Text Generation using a RNN

This notebook demonstrates how to generate text using an RNN using tf.keras and eager execution. If you like, you can write a similar model using less code. Here, we show a lower-level impementation that's useful to understand as prework before diving in to deeper examples in a similar, like .

This notebook is an end-to-end example. When you run it, it will download a dataset of Shakespeare's writing. We'll use a collection of plays, borrowed from Andrej Karpathy's excellent The Unreasonable Effectiveness of Recurrent Neural Networks. The notebook will train a model, and use it to generate sample output.

Here is the output(with start string='w') after training a single layer GRU for 30 epochs with the default settings below:

were to the death of him
And nothing of the field in the view of hell,
When I said, banish him, I will not burn thee that would live.

HENRY BOLINGBROKE:
My gracious uncle--

DUKE OF YORK:
As much disgraced to the court, the gods them speak,
And now in peace himself excuse thee in the world.

HORTENSIO:
Madam, 'tis not the cause of the counterfeit of the earth,
And leave me to the sun that set them on the earth
And leave the world and are revenged for thee.

GLOUCESTER:
I would they were talking with the very name of means
To make a puppet of a guest, and therefore, good Grumio,
Nor arm'd to prison, o' the clouds, of the whole field,
With the admire
With the feeding of thy chair, and we have heard it so,
I thank you, sir, he is a visor friendship with your silly your bed.

SAMPSON:
I do desire to live, I pray: some stand of the minds, make thee remedies
With the enemies of my soul.

MENENIUS:
I'll keep the cause of my mistress.

POLIXENES:
My brother Marcius!

[Data shown]
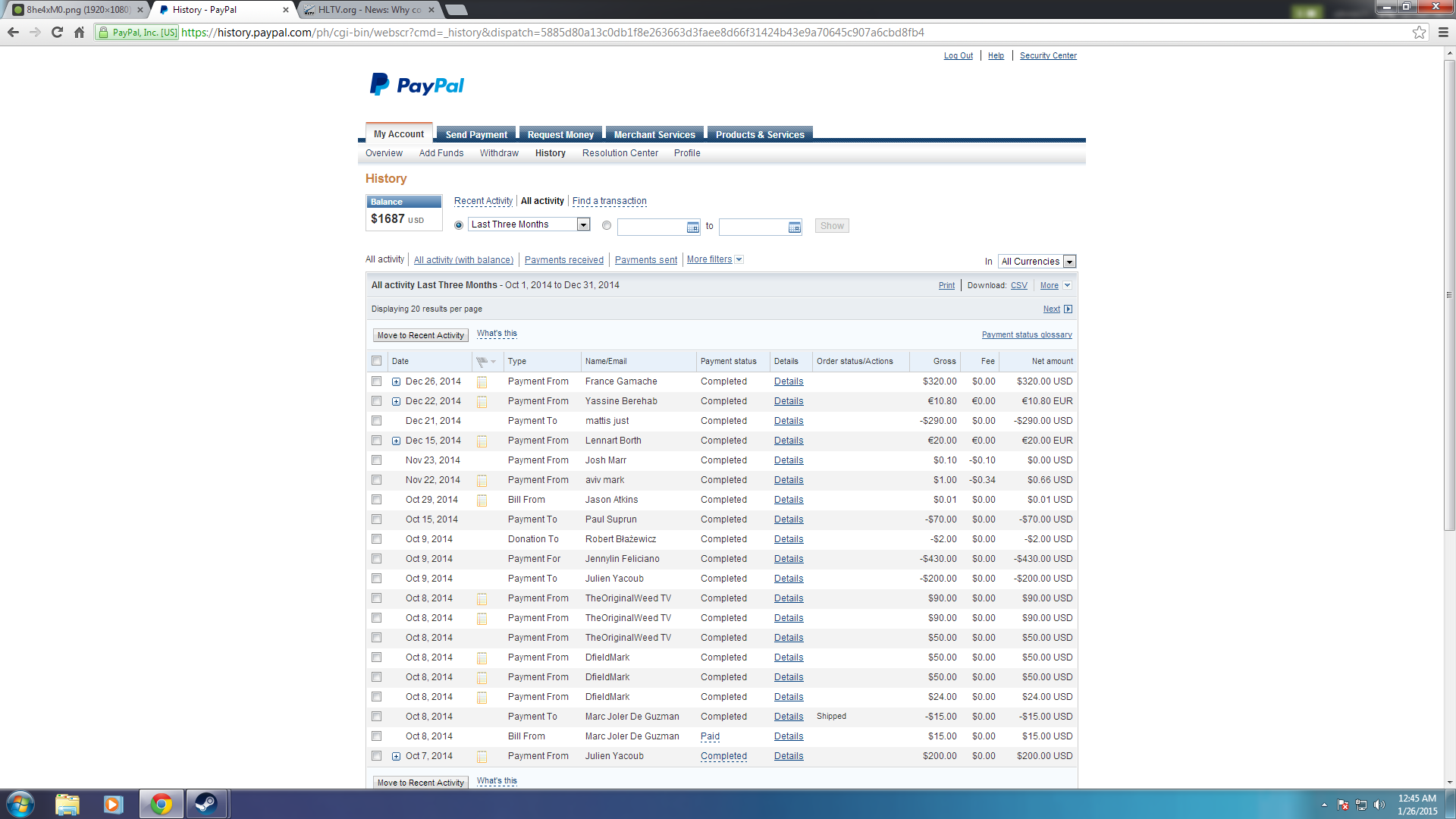
Task: Open the end date calendar picker
Action: 794,227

[Problem set]
A. List every character name that introduces a speech in the sample output shown on the page about generating text with an RNN.
B. Carry on the page about generating text with an RNN, starting after its final line.

[Task answers]
A. HENRY BOLINGBROKE, DUKE OF YORK, HORTENSIO, GLOUCESTER, SAMPSON, MENENIUS, POLIXENES

B.
Second Servant:
Will't ple

Of course, while some of the sentences are grammatical, most do not make sense. But, consider:

Our model is character based (when we began training, it did not yet know how to spell a valid English word, or that words were even a unit of text).
The structure of the output resembles a play (blocks begin with a speaker name, in all caps similar to the original text). Sentences generally end with a period. If you look at the text from a distance (or don't read the invididual words too closely, it appears as if it's an excerpt from a play).

As a next step, you can experiment training the model on a different dataset - any large text file(ASCII) will do, and you can modify a single line of code below to make that change. Have fun!

Install unidecode library

A helpful library to convert unicode to ASCII.



In [0]:

    
!pip install unidecode

Import tensorflow and enable eager execution.



In [0]:

    
# Import TensorFlow >= 1.10 and enable eager execution
import tensorflow as tf

# Note: Once you enable eager execution, it cannot be disabled. 
tf.enable_eager_execution()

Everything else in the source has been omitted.